▶ **Stored records**
---------------
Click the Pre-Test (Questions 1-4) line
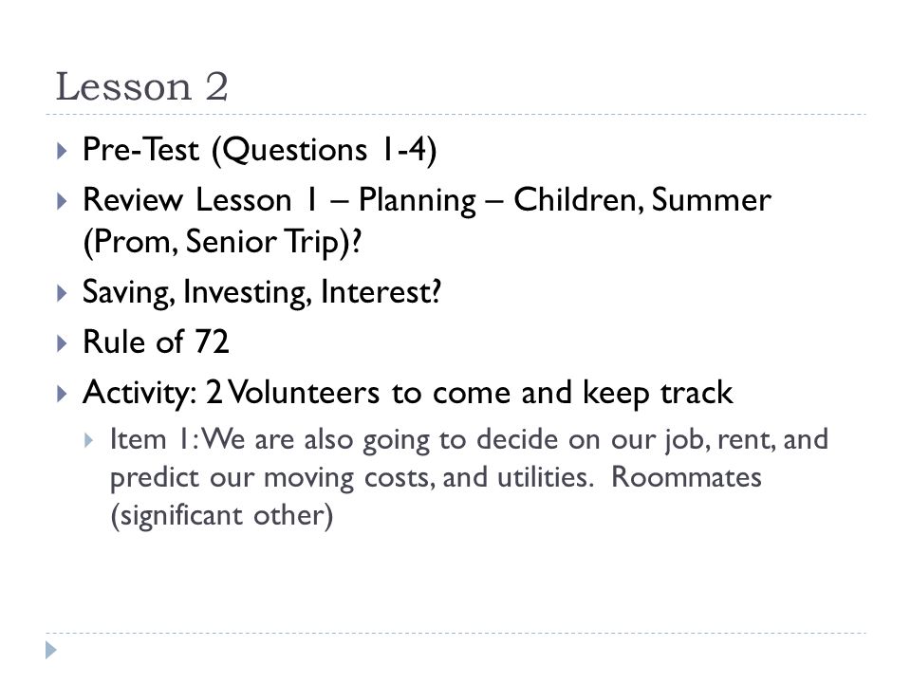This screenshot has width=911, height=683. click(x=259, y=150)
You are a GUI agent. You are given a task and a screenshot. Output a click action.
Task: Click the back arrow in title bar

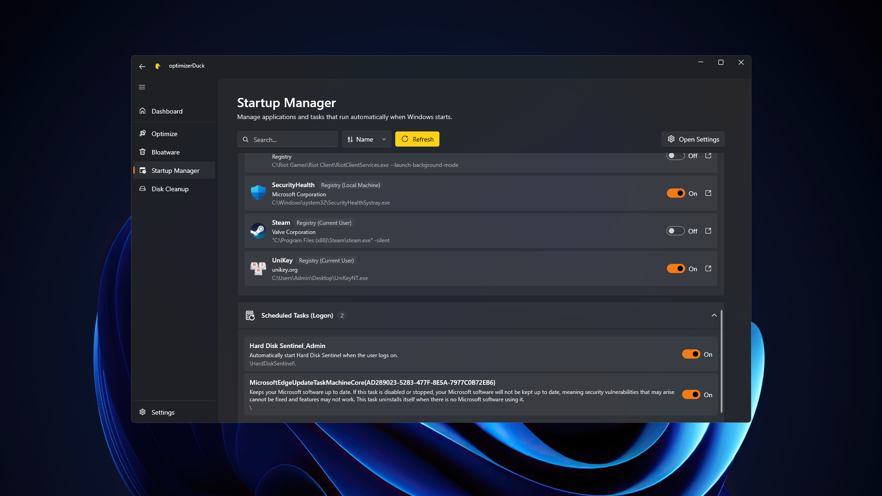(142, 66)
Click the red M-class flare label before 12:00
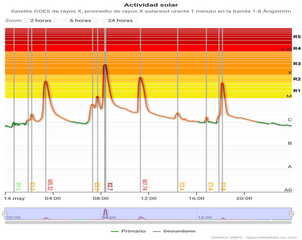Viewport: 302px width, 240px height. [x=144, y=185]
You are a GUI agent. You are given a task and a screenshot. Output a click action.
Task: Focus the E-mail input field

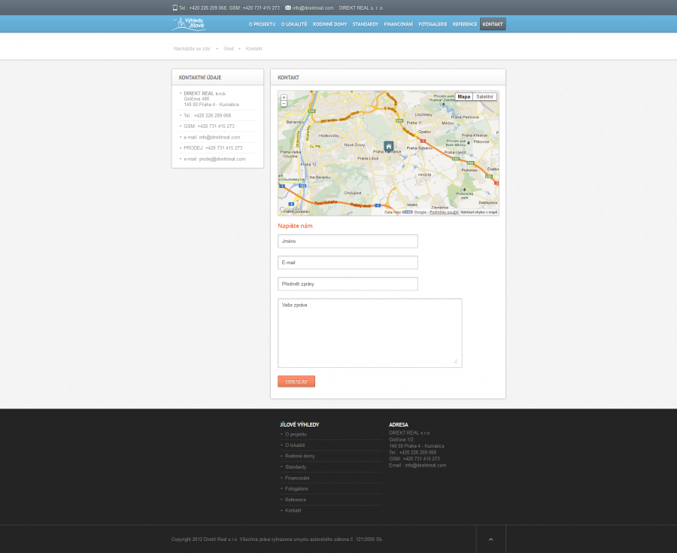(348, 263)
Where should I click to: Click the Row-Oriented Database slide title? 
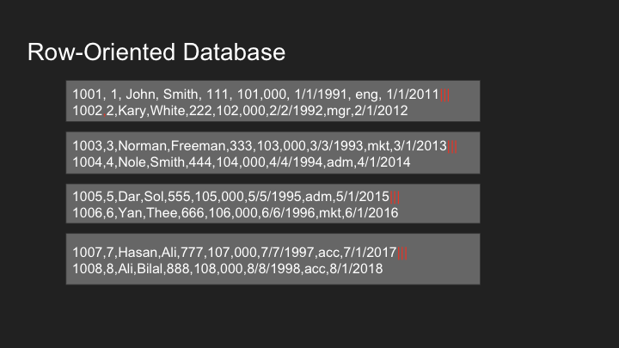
---------------
▶ **REQUIRED ACTION**
Output the records above exactly, leaving out pictures.

▶ **EXERCISE RESULT**
Click the Pre-Test (Questions 1-4) line
This screenshot has width=911, height=683. click(x=259, y=150)
You are a GUI agent. You are given a task and a screenshot. Output a click action.
Task: Click the back arrow in title bar

(142, 66)
Click the red M-class flare label before 12:00
Viewport: 302px width, 240px height. [x=144, y=185]
You are a GUI agent. You are given a task and a screenshot. Output a click action.
Task: Focus the E-mail input field

(348, 263)
Where should I click to: Click the Row-Oriented Database slide title? 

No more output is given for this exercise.